Specifically, MTIA is focused on smaller workloads that can mostly fit in on-chip SRAM, with off-chip memory provided by relatively low-speed LPDDR5. On the other hand, Furiosa’s chips leverage HBM3, which significantly increases memory bandwidth. HBM3 is notoriously hard for chip manufacturers to access and integrate into their chips, which is part of the reason why some AI chip startups, like Groq, Cerebras, and d-Matrix, eschewed HBM entirely. This makes Furiosa unique as an acquisition target: they’re one of the few AI chip startups that have managed to source HBM3 and successfully integrate it into their products.
Ultimately, even if Furiosa’s chips under-perform Nvidia’s chips, they offer Meta some unique advantages as an acquisition target.

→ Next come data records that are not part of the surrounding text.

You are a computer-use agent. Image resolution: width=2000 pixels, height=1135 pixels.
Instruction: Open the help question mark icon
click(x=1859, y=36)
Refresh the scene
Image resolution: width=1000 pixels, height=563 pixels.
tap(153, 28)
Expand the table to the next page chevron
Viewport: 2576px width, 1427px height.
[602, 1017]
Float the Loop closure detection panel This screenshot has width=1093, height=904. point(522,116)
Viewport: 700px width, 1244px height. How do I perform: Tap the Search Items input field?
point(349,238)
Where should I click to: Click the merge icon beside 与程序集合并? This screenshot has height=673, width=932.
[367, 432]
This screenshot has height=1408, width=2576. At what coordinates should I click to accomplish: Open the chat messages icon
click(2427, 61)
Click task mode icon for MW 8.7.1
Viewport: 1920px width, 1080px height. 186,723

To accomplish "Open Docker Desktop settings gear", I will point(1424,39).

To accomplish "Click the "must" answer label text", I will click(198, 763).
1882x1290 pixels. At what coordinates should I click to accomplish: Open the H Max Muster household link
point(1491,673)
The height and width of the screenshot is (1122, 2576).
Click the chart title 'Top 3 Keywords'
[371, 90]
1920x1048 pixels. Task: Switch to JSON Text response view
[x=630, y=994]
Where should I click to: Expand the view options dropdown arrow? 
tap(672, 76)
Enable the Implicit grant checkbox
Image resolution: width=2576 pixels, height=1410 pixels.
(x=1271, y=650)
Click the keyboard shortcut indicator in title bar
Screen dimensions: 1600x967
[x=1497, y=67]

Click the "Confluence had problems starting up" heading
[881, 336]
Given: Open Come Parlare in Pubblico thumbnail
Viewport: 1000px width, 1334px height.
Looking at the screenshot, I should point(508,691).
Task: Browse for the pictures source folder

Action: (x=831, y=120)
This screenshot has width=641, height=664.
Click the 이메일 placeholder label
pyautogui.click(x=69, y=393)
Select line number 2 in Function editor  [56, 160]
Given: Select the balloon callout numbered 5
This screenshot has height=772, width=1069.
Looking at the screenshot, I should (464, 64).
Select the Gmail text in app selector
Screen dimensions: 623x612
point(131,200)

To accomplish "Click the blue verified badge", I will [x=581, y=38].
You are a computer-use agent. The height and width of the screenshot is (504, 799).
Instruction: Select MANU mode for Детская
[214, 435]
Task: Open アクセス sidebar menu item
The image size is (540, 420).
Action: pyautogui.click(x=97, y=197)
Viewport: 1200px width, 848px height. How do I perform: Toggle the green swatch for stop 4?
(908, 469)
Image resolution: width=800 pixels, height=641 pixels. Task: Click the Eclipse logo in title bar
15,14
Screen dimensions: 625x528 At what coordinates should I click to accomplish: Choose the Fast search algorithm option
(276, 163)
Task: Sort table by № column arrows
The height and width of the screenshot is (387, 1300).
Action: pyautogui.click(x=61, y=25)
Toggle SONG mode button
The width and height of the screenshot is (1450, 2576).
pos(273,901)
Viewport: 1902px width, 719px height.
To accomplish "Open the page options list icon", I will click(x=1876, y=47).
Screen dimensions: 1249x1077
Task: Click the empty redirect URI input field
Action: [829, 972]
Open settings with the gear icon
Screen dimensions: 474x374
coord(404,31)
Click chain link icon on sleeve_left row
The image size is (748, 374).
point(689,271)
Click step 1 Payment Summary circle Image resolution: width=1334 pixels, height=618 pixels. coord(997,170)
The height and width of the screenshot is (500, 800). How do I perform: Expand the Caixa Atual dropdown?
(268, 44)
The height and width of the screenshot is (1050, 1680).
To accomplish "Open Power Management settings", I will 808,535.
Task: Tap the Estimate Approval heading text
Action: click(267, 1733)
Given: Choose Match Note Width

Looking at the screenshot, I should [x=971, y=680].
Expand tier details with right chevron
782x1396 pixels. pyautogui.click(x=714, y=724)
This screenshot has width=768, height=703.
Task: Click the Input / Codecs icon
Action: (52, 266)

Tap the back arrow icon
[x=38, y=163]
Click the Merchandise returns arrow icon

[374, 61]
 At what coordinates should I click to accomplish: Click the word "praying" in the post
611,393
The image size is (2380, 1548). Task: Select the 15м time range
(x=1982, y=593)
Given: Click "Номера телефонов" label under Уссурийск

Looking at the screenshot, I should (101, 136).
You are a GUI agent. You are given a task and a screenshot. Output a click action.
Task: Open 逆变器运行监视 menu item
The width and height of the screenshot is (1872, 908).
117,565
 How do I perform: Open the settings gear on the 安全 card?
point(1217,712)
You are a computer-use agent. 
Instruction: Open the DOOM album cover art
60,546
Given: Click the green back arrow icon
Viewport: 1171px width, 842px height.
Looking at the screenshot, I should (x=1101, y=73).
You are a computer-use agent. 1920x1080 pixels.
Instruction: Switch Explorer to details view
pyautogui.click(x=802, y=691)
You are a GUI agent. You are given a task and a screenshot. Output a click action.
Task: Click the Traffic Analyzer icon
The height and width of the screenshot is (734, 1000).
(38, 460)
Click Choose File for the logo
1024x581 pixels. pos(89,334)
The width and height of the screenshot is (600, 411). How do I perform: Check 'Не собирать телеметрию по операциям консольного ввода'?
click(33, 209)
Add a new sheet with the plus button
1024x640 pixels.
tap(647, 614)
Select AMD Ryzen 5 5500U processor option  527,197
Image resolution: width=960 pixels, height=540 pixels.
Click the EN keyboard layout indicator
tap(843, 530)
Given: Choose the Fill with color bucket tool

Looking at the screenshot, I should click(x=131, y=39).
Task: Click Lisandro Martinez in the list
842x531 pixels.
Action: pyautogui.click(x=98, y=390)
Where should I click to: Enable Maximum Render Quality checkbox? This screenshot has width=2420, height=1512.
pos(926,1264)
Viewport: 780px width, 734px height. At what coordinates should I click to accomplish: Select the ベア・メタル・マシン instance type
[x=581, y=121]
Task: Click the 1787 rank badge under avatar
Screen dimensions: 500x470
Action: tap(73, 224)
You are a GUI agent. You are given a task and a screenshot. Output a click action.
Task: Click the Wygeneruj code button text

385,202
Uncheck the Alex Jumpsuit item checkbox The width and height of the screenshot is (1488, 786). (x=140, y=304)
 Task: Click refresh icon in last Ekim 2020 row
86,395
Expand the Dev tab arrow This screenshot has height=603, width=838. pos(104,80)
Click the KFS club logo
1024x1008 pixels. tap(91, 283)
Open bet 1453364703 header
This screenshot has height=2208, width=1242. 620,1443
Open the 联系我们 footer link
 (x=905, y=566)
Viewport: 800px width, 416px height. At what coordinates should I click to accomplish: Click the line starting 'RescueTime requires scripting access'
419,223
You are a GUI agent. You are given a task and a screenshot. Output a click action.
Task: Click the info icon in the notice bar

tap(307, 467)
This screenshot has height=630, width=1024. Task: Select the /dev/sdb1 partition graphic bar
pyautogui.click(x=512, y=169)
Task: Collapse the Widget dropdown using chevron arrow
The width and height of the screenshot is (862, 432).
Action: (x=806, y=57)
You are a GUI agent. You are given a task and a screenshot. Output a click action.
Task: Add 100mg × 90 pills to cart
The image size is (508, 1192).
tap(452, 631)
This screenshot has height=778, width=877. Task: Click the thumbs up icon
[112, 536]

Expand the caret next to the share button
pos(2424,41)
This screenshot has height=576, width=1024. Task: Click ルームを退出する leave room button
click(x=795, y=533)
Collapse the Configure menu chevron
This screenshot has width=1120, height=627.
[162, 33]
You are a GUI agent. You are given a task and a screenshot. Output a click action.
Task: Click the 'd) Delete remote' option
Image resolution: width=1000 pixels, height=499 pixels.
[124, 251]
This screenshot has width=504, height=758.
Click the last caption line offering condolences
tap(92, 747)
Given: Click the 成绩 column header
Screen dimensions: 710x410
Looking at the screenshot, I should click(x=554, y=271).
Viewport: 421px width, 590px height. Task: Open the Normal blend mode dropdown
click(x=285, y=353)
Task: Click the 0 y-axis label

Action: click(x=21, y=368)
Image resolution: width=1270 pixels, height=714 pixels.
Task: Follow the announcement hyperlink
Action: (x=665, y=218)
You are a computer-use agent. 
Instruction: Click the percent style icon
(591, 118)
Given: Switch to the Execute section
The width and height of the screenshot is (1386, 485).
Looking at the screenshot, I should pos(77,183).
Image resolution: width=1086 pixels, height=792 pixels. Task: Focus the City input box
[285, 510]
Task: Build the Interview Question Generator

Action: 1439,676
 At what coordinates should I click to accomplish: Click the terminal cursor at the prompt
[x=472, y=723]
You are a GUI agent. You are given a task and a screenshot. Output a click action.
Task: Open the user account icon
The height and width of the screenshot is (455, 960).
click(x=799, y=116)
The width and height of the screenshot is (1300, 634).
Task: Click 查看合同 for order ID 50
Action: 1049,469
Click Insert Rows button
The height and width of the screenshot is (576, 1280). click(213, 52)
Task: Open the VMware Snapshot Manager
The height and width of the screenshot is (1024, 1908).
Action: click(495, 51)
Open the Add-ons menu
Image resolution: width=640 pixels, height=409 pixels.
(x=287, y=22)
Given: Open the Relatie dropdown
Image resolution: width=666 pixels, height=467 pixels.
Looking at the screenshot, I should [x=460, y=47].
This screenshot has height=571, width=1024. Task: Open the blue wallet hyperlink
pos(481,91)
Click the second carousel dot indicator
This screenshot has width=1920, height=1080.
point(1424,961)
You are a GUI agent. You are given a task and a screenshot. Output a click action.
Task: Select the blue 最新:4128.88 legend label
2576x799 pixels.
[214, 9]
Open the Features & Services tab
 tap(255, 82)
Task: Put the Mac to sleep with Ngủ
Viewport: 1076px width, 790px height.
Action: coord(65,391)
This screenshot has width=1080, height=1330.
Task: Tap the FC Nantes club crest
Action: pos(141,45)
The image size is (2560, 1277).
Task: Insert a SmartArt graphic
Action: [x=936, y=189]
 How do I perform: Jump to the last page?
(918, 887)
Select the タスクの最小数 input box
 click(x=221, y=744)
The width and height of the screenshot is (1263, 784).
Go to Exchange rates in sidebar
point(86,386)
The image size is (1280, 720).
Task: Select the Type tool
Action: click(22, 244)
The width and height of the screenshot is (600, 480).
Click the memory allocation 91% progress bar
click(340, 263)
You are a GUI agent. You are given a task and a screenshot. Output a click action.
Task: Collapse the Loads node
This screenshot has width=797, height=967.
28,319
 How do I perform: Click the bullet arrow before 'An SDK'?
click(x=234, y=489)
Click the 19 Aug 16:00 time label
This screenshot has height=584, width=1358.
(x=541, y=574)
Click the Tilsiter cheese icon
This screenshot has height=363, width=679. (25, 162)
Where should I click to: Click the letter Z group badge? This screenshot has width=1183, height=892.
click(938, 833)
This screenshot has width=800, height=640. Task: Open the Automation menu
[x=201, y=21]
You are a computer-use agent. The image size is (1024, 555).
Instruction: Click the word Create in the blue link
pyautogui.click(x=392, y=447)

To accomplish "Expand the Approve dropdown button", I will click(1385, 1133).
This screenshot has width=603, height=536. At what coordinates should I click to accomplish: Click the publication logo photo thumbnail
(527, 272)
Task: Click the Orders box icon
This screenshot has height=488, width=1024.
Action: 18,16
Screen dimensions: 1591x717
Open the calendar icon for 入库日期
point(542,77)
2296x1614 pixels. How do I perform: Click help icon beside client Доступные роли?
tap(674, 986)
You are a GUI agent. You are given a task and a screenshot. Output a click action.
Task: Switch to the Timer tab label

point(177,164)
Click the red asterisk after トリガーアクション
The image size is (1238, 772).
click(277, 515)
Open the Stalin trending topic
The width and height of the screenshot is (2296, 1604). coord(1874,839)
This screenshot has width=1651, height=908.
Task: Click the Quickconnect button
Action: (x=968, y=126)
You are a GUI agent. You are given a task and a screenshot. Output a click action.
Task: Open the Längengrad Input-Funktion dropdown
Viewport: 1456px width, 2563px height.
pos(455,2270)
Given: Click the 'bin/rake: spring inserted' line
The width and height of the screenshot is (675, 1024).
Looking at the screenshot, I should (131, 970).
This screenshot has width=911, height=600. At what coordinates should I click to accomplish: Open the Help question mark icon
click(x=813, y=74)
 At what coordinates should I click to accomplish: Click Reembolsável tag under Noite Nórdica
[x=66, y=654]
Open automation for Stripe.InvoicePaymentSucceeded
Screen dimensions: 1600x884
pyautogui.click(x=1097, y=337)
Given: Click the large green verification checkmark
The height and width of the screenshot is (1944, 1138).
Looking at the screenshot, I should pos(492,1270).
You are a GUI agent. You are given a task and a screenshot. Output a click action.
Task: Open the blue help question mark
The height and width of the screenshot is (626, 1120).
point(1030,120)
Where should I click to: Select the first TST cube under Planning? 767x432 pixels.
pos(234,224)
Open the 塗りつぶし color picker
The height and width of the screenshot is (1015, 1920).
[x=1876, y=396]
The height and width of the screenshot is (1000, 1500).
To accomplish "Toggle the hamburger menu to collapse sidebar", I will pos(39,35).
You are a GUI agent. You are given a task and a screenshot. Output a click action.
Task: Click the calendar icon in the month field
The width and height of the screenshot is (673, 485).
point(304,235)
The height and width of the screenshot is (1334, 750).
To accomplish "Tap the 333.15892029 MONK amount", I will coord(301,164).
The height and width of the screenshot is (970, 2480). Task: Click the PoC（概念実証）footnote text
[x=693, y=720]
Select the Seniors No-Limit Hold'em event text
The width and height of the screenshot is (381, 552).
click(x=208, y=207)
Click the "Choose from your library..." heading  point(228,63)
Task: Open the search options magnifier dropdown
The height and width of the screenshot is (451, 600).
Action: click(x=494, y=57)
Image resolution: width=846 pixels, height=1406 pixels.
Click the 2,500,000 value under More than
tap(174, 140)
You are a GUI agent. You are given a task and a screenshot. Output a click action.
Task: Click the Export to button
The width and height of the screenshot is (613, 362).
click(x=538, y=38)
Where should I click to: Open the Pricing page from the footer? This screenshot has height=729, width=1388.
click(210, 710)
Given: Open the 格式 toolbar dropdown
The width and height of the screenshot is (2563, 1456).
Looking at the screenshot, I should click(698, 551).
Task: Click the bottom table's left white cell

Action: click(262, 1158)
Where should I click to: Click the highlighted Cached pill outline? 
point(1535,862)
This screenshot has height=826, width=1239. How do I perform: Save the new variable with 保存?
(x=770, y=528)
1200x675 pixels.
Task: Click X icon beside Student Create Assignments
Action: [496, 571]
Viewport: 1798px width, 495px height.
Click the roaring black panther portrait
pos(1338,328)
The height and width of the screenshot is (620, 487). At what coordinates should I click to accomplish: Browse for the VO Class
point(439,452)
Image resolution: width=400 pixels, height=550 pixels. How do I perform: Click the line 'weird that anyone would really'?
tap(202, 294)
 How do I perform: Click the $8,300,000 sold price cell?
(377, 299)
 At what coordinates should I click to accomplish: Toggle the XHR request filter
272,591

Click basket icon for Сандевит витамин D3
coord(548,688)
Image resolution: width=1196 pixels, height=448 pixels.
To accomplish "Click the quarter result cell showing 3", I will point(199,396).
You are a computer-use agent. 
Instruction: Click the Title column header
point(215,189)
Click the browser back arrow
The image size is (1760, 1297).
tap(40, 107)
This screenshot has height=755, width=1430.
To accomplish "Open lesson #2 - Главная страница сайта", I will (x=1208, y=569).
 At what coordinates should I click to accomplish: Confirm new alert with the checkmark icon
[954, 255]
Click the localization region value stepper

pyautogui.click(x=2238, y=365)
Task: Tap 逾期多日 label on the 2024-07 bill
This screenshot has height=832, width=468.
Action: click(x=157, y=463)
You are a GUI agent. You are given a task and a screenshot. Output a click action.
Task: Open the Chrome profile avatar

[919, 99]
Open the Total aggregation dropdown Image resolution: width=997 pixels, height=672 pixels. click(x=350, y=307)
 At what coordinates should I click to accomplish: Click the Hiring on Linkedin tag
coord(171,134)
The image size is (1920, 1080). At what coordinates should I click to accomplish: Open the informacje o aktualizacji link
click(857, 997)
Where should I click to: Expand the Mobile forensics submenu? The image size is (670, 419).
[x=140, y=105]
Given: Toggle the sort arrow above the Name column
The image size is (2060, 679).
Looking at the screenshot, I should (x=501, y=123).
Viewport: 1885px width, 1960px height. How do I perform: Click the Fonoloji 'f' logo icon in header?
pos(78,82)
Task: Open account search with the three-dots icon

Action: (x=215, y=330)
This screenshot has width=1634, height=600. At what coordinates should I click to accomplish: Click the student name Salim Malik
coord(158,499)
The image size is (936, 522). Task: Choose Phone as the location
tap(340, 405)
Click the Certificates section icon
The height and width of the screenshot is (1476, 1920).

Furiosa would be able to reduce Meta’s dependence on Nvidia for high-performance, LLM-focused chips equipped with HBM. And if Meta does acquire Furiosa, I don’t think this will be the last acquisition of an AI chip startup by a hyperscaler. As hyperscalers try to liberate themselves from total dependence on Nvidia for AI chips, they may end up buying chip startups, not because those chips are particularly amazing, but because of the strategic value of having in-house LLM-focused silicon.